Nice Eshopps WD-300CS also landed today. This one had a couple of pages of sort-of-instructions, but again No Parts List. The 300CS is a "complete system," meaning it includes a hang-on-back overflow and plumbing for over-the-back return. With a Parts List, it would be easier to see from the get-go what's in the box that I don't need for a plumbed tank. I guess the correct strategy is to start building the thing and see what is left over (as well as what parts need upgrade for use with plumbed system -- splitter for the return, different hose attachment, etc.).

If it's too easy, it's not a hobby!


----------



## Blooper01 (Mar 1, 2013)

Photos / Links / Backstory for this Project as it Unfolds in Real Time (Warning, Kinda Long)

The tank is a DSA (Deep Sea Aquatics) 225 "pro" (drilled, overflow). I'm very pleased with the modern look and the wood grain. The tank is 72 x 27 x 27. Total height with cabinet 66".









This wall could have accommodated a wider tank. Previously, the space it had a 6' (125g) and a 3' (65g breeder) side by side but was a pain to get at the sides and back of the tanks and looked kinda trashy. Those tanks were only @18" wide, this one is @27" (and taller). This arrangement leaves plenty of access space on both sides.

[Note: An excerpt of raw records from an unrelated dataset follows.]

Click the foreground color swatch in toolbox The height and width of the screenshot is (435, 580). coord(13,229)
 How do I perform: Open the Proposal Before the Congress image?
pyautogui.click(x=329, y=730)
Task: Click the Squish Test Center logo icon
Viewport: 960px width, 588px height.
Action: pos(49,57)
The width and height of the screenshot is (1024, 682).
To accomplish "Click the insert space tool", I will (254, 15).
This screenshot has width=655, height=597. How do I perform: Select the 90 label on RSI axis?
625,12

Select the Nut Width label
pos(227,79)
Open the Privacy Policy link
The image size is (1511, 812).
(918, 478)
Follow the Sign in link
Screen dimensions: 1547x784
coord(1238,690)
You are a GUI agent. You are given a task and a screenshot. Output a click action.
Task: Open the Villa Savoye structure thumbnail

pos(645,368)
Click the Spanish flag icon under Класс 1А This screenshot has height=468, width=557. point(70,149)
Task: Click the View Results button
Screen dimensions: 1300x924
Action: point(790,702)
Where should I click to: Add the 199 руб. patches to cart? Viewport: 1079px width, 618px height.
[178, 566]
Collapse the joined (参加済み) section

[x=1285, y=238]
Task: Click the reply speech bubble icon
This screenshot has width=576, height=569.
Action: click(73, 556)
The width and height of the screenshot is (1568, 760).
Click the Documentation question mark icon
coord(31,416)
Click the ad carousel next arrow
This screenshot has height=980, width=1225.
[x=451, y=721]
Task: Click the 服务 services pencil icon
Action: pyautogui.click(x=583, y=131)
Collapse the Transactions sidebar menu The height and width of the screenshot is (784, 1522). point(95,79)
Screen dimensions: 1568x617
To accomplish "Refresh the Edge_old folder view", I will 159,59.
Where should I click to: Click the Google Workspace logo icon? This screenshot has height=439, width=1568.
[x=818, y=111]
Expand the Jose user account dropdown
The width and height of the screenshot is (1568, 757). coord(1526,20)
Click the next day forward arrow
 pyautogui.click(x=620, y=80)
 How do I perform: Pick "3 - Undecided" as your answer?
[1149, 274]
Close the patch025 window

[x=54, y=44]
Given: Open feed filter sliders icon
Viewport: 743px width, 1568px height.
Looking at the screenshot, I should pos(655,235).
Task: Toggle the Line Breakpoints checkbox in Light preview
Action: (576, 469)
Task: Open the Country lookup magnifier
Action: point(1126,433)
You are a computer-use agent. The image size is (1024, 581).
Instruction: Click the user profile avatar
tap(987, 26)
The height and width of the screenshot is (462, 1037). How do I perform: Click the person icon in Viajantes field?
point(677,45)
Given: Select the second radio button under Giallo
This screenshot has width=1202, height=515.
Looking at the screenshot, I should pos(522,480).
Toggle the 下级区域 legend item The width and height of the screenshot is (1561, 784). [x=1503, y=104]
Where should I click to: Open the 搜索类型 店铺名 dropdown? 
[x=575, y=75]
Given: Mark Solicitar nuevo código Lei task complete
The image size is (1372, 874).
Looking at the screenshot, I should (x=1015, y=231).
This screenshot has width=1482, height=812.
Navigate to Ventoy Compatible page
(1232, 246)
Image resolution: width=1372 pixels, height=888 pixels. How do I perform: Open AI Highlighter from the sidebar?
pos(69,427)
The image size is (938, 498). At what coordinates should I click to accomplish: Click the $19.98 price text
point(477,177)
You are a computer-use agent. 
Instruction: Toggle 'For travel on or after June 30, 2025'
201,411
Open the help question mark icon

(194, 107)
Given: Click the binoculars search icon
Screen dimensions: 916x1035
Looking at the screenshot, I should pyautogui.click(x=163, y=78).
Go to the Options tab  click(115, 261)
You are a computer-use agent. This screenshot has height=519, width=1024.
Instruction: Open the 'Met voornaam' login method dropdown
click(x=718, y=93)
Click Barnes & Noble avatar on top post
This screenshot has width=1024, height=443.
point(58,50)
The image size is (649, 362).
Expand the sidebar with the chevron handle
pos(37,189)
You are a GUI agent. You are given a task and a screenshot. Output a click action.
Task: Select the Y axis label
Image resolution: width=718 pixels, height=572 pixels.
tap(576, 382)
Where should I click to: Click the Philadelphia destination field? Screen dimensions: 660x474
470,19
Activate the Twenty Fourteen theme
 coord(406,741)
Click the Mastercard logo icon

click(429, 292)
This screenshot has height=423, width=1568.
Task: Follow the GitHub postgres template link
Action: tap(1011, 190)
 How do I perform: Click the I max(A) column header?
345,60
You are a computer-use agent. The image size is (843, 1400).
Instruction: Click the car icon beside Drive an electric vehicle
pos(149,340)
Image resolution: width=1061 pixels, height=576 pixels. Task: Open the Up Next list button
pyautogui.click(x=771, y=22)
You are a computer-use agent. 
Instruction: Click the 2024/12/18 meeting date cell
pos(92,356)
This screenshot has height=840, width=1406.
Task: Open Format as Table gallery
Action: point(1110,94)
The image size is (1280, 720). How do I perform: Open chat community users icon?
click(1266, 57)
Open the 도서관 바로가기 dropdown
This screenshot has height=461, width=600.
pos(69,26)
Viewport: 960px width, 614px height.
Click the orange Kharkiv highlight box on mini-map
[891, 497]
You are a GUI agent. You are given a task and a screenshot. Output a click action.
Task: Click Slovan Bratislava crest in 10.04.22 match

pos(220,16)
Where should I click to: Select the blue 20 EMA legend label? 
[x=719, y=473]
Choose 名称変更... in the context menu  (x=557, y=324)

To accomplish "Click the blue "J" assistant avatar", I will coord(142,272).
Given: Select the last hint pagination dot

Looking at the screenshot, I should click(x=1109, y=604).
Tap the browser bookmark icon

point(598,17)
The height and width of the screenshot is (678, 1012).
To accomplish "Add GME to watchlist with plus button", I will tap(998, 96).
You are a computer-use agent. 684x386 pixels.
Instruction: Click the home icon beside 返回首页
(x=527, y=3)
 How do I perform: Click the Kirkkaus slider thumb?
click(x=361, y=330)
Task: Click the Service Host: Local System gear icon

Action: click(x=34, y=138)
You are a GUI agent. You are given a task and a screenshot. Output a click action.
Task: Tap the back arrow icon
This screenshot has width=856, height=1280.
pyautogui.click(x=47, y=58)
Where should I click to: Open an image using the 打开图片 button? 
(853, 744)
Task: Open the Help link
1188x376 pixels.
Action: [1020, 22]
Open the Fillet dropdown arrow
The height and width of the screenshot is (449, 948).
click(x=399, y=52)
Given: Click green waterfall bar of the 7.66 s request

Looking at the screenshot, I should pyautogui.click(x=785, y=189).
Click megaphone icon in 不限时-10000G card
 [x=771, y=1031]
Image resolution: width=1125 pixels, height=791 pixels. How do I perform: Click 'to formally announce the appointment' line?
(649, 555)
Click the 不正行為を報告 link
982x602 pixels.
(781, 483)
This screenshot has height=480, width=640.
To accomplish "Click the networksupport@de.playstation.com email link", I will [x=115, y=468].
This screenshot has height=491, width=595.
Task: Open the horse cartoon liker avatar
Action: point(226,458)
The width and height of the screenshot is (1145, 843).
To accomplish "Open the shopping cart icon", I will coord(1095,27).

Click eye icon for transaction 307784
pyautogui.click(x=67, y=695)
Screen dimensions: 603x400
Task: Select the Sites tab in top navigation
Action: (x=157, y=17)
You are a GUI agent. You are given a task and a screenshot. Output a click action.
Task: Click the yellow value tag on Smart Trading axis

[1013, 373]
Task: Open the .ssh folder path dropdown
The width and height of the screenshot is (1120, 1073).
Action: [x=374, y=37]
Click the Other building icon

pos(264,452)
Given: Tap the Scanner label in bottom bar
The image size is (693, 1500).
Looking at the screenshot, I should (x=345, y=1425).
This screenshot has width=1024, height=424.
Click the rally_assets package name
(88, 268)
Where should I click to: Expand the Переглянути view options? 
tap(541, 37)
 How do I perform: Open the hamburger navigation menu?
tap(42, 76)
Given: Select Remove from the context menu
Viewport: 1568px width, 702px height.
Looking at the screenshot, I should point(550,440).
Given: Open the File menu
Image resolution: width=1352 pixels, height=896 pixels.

Here are all the plumbing parts. Probably obvious to you. I had to think about this a bit.  Would have loved just one page of instructions as a security blanket.









You can possibly buy the tank with a generic black stand from LFS, but I'm glad I went with the manufacturer's option. The stand is a full 34" high and most importantly the doors open all the way (not true of some generic stands I have). Nice hinges, too. Lotsa good access here.









DSA has a showroom in Dallas which you can visit by appointment. I just dropped in on them the other day and they were very gracious about it. Owner asked me, WHY?!? getting a drilled tank for African Cichlids. (100% of retailers and manufacturers have asked this!) My standard answer is, "Because the folks on Cichlid Forum Talked Me Into It, LOL, HA HA", no but really, I am Very Happy with the decision and grateful for the input from this forum. Lots of future flexibility, easier to see & thus maintain, and less junk to manage behind (or over the back edge of) this whopper of a tank. Here's the link for historical FYI. 
viewtopic.php?f=6&t=255233


----------



## mclaren880 (May 20, 2012)

Very, very jealous. Post some pics as you get it further along!


----------



## Morpheen (Jul 21, 2010)

An aquarium building company seriously had to ask why you wanted a drilled tank for a freshwater setup?? That boggles the mind.. :O

Tank looks great though!


----------



## b3w4r3 (Dec 14, 2012)

Nice setup. What size return pump did you get, or have you gotten it yet? I imagine you will want a mag 18 (or equivalent) to drive that beast. Could even use two smaller pumps maybe to good effect.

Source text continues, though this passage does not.